-- Opening Marker --
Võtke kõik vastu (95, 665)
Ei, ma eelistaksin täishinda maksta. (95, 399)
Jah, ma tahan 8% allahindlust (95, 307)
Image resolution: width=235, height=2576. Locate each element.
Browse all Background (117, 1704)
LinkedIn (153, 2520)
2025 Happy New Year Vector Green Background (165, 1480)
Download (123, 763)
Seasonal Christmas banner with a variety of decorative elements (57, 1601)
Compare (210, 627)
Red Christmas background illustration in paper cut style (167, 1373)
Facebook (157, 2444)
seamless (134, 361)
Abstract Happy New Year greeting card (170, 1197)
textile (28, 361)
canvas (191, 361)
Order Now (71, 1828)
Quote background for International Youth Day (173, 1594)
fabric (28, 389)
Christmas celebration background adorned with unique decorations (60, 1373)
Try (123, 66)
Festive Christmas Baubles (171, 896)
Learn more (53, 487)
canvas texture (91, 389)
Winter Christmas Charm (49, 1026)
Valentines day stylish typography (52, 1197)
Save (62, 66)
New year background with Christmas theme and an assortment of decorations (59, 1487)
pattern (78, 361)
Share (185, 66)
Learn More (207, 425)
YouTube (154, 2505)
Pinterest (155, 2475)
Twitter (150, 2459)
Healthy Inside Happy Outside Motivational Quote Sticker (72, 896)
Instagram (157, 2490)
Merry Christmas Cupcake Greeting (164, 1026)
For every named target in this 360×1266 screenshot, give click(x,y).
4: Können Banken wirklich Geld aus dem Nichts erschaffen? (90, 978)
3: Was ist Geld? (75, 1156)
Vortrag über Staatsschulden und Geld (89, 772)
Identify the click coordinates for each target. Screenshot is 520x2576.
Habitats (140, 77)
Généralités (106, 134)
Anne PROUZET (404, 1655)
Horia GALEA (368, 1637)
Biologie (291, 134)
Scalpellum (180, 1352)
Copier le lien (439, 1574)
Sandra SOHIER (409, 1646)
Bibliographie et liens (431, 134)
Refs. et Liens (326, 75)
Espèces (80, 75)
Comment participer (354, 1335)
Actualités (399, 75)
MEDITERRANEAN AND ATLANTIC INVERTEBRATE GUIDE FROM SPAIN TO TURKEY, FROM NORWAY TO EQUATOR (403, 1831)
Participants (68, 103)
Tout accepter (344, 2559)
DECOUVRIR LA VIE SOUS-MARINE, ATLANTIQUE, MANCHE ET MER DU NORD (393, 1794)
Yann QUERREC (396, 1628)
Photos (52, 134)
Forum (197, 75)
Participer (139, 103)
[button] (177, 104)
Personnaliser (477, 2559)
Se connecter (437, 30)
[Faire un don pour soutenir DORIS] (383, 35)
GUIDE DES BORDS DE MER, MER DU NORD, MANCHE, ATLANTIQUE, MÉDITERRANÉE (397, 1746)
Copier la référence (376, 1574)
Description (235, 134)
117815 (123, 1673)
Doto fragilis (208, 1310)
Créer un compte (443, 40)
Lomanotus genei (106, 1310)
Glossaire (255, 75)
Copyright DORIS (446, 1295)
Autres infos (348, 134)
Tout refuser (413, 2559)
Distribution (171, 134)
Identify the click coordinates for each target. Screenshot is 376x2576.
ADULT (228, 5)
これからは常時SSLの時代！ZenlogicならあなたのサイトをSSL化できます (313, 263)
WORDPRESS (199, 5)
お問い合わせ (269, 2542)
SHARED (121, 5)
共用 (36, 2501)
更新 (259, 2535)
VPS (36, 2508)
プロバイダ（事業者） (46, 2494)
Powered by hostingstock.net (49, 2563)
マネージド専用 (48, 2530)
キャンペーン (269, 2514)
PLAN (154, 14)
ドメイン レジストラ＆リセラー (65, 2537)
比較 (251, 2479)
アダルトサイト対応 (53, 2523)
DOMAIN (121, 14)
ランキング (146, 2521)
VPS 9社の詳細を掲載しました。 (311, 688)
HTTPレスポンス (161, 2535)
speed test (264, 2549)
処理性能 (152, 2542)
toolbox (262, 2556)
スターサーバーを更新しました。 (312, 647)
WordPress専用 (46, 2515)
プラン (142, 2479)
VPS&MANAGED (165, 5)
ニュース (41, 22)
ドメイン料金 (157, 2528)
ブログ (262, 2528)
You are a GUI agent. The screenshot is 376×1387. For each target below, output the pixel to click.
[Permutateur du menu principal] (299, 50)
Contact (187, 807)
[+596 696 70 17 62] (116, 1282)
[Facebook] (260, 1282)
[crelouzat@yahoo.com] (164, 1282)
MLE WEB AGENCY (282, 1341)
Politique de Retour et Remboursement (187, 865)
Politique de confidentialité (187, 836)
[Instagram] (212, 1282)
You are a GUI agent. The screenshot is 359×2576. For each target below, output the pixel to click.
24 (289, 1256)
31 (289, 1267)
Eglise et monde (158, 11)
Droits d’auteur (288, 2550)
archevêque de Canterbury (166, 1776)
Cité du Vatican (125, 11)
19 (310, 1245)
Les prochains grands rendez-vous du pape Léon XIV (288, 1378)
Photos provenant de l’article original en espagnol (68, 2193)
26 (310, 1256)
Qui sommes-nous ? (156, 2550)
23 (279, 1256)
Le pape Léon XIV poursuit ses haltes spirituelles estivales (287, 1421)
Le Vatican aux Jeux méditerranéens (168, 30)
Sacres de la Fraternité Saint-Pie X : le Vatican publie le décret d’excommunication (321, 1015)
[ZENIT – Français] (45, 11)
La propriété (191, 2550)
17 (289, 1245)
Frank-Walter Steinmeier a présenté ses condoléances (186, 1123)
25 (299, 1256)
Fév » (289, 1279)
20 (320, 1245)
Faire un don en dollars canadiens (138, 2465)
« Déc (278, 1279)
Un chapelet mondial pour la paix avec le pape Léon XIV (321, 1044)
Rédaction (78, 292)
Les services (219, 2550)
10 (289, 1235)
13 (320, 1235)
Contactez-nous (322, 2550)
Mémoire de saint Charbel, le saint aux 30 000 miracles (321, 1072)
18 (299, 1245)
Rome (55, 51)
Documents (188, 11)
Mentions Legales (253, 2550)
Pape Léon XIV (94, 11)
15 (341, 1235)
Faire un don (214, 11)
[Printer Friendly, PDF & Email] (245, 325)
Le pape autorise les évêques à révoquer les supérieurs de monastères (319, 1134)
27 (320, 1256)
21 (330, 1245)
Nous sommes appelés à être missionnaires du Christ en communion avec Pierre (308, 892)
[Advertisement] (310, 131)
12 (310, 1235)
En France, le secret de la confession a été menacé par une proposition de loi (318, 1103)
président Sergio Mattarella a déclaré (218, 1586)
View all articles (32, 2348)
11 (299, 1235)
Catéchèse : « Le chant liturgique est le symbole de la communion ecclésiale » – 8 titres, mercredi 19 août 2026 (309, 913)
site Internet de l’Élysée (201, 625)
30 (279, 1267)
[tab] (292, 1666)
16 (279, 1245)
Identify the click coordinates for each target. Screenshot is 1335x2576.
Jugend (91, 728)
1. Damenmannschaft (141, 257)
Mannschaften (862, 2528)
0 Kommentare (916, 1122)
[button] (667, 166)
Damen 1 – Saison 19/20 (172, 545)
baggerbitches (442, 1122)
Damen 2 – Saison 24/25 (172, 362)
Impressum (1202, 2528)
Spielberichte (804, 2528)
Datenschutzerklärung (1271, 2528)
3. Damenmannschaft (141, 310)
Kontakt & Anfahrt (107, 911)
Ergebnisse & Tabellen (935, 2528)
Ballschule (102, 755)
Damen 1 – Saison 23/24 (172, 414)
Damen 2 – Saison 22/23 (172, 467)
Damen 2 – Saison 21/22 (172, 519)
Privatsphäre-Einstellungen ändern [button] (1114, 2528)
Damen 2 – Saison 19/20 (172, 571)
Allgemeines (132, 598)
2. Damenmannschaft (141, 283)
-- Closing Marker --
§ **How to complete this task**: Each record above should be repeated exactly as it appears.

§ **Worked solution**:
Võtke kõik vastu (95, 665)
Ei, ma eelistaksin täishinda maksta. (95, 399)
Jah, ma tahan 8% allahindlust (95, 307)
Image resolution: width=235, height=2576. Locate each element.
Browse all Background (117, 1704)
LinkedIn (153, 2520)
2025 Happy New Year Vector Green Background (165, 1480)
Download (123, 763)
Seasonal Christmas banner with a variety of decorative elements (57, 1601)
Compare (210, 627)
Red Christmas background illustration in paper cut style (167, 1373)
Facebook (157, 2444)
seamless (134, 361)
Abstract Happy New Year greeting card (170, 1197)
textile (28, 361)
canvas (191, 361)
Order Now (71, 1828)
Quote background for International Youth Day (173, 1594)
fabric (28, 389)
Christmas celebration background adorned with unique decorations (60, 1373)
Try (123, 66)
Festive Christmas Baubles (171, 896)
Learn more (53, 487)
canvas texture (91, 389)
Winter Christmas Charm (49, 1026)
Valentines day stylish typography (52, 1197)
Save (62, 66)
New year background with Christmas theme and an assortment of decorations (59, 1487)
pattern (78, 361)
Share (185, 66)
Learn More (207, 425)
YouTube (154, 2505)
Pinterest (155, 2475)
Twitter (150, 2459)
Healthy Inside Happy Outside Motivational Quote Sticker (72, 896)
Instagram (157, 2490)
Merry Christmas Cupcake Greeting (164, 1026)
For every named target in this 360×1266 screenshot, give click(x,y).
4: Können Banken wirklich Geld aus dem Nichts erschaffen? (90, 978)
3: Was ist Geld? (75, 1156)
Vortrag über Staatsschulden und Geld (89, 772)
Identify the click coordinates for each target. Screenshot is 520x2576.
Habitats (140, 77)
Généralités (106, 134)
Anne PROUZET (404, 1655)
Horia GALEA (368, 1637)
Biologie (291, 134)
Scalpellum (180, 1352)
Copier le lien (439, 1574)
Sandra SOHIER (409, 1646)
Bibliographie et liens (431, 134)
Refs. et Liens (326, 75)
Espèces (80, 75)
Comment participer (354, 1335)
Actualités (399, 75)
MEDITERRANEAN AND ATLANTIC INVERTEBRATE GUIDE FROM SPAIN TO TURKEY, FROM NORWAY TO EQUATOR (403, 1831)
Participants (68, 103)
Tout accepter (344, 2559)
DECOUVRIR LA VIE SOUS-MARINE, ATLANTIQUE, MANCHE ET MER DU NORD (393, 1794)
Yann QUERREC (396, 1628)
Photos (52, 134)
Forum (197, 75)
Participer (139, 103)
[button] (177, 104)
Personnaliser (477, 2559)
Se connecter (437, 30)
[Faire un don pour soutenir DORIS] (383, 35)
GUIDE DES BORDS DE MER, MER DU NORD, MANCHE, ATLANTIQUE, MÉDITERRANÉE (397, 1746)
Copier la référence (376, 1574)
Description (235, 134)
117815 (123, 1673)
Doto fragilis (208, 1310)
Créer un compte (443, 40)
Lomanotus genei (106, 1310)
Glossaire (255, 75)
Copyright DORIS (446, 1295)
Autres infos (348, 134)
Tout refuser (413, 2559)
Distribution (171, 134)
Identify the click coordinates for each target. Screenshot is 376x2576.
ADULT (228, 5)
これからは常時SSLの時代！ZenlogicならあなたのサイトをSSL化できます (313, 263)
WORDPRESS (199, 5)
お問い合わせ (269, 2542)
SHARED (121, 5)
共用 (36, 2501)
更新 (259, 2535)
VPS (36, 2508)
プロバイダ（事業者） (46, 2494)
Powered by hostingstock.net (49, 2563)
マネージド専用 (48, 2530)
キャンペーン (269, 2514)
PLAN (154, 14)
ドメイン レジストラ＆リセラー (65, 2537)
比較 (251, 2479)
アダルトサイト対応 (53, 2523)
DOMAIN (121, 14)
ランキング (146, 2521)
VPS 9社の詳細を掲載しました。 (311, 688)
HTTPレスポンス (161, 2535)
speed test (264, 2549)
処理性能 (152, 2542)
toolbox (262, 2556)
スターサーバーを更新しました。 (312, 647)
WordPress専用 (46, 2515)
プラン (142, 2479)
VPS&MANAGED (165, 5)
ニュース (41, 22)
ドメイン料金 (157, 2528)
ブログ (262, 2528)
You are a GUI agent. The screenshot is 376×1387. For each target below, output the pixel to click.
[Permutateur du menu principal] (299, 50)
Contact (187, 807)
[+596 696 70 17 62] (116, 1282)
[Facebook] (260, 1282)
[crelouzat@yahoo.com] (164, 1282)
MLE WEB AGENCY (282, 1341)
Politique de Retour et Remboursement (187, 865)
Politique de confidentialité (187, 836)
[Instagram] (212, 1282)
You are a GUI agent. The screenshot is 359×2576. For each target below, output the pixel to click.
24 (289, 1256)
31 (289, 1267)
Eglise et monde (158, 11)
Droits d’auteur (288, 2550)
archevêque de Canterbury (166, 1776)
Cité du Vatican (125, 11)
19 (310, 1245)
Les prochains grands rendez-vous du pape Léon XIV (288, 1378)
Photos provenant de l’article original en espagnol (68, 2193)
26 (310, 1256)
Qui sommes-nous ? (156, 2550)
23 (279, 1256)
Le pape Léon XIV poursuit ses haltes spirituelles estivales (287, 1421)
Le Vatican aux Jeux méditerranéens (168, 30)
Sacres de la Fraternité Saint-Pie X : le Vatican publie le décret d’excommunication (321, 1015)
[ZENIT – Français] (45, 11)
La propriété (191, 2550)
17 (289, 1245)
Frank-Walter Steinmeier a présenté ses condoléances (186, 1123)
25 (299, 1256)
Fév » (289, 1279)
20 (320, 1245)
Faire un don en dollars canadiens (138, 2465)
« Déc (278, 1279)
Un chapelet mondial pour la paix avec le pape Léon XIV (321, 1044)
Rédaction (78, 292)
Les services (219, 2550)
10 (289, 1235)
13 (320, 1235)
Contactez-nous (322, 2550)
Mémoire de saint Charbel, le saint aux 30 000 miracles (321, 1072)
18 (299, 1245)
Rome (55, 51)
Documents (188, 11)
Mentions Legales (253, 2550)
Pape Léon XIV (94, 11)
15 (341, 1235)
Faire un don (214, 11)
[Printer Friendly, PDF & Email] (245, 325)
Le pape autorise les évêques à révoquer les supérieurs de monastères (319, 1134)
27 (320, 1256)
21 (330, 1245)
Nous sommes appelés à être missionnaires du Christ en communion avec Pierre (308, 892)
[Advertisement] (310, 131)
12 (310, 1235)
En France, le secret de la confession a été menacé par une proposition de loi (318, 1103)
président Sergio Mattarella a déclaré (218, 1586)
View all articles (32, 2348)
11 (299, 1235)
Catéchèse : « Le chant liturgique est le symbole de la communion ecclésiale » – 8 titres, mercredi 19 août 2026 (309, 913)
site Internet de l’Élysée (201, 625)
30 (279, 1267)
[tab] (292, 1666)
16 (279, 1245)
Identify the click coordinates for each target. Screenshot is 1335x2576.
Jugend (91, 728)
1. Damenmannschaft (141, 257)
Mannschaften (862, 2528)
0 Kommentare (916, 1122)
[button] (667, 166)
Damen 1 – Saison 19/20 (172, 545)
baggerbitches (442, 1122)
Damen 2 – Saison 24/25 (172, 362)
Impressum (1202, 2528)
Spielberichte (804, 2528)
Datenschutzerklärung (1271, 2528)
3. Damenmannschaft (141, 310)
Kontakt & Anfahrt (107, 911)
Ergebnisse & Tabellen (935, 2528)
Ballschule (102, 755)
Damen 1 – Saison 23/24 (172, 414)
Damen 2 – Saison 22/23 (172, 467)
Damen 2 – Saison 21/22 (172, 519)
Privatsphäre-Einstellungen ändern [button] (1114, 2528)
Damen 2 – Saison 19/20 (172, 571)
Allgemeines (132, 598)
2. Damenmannschaft (141, 283)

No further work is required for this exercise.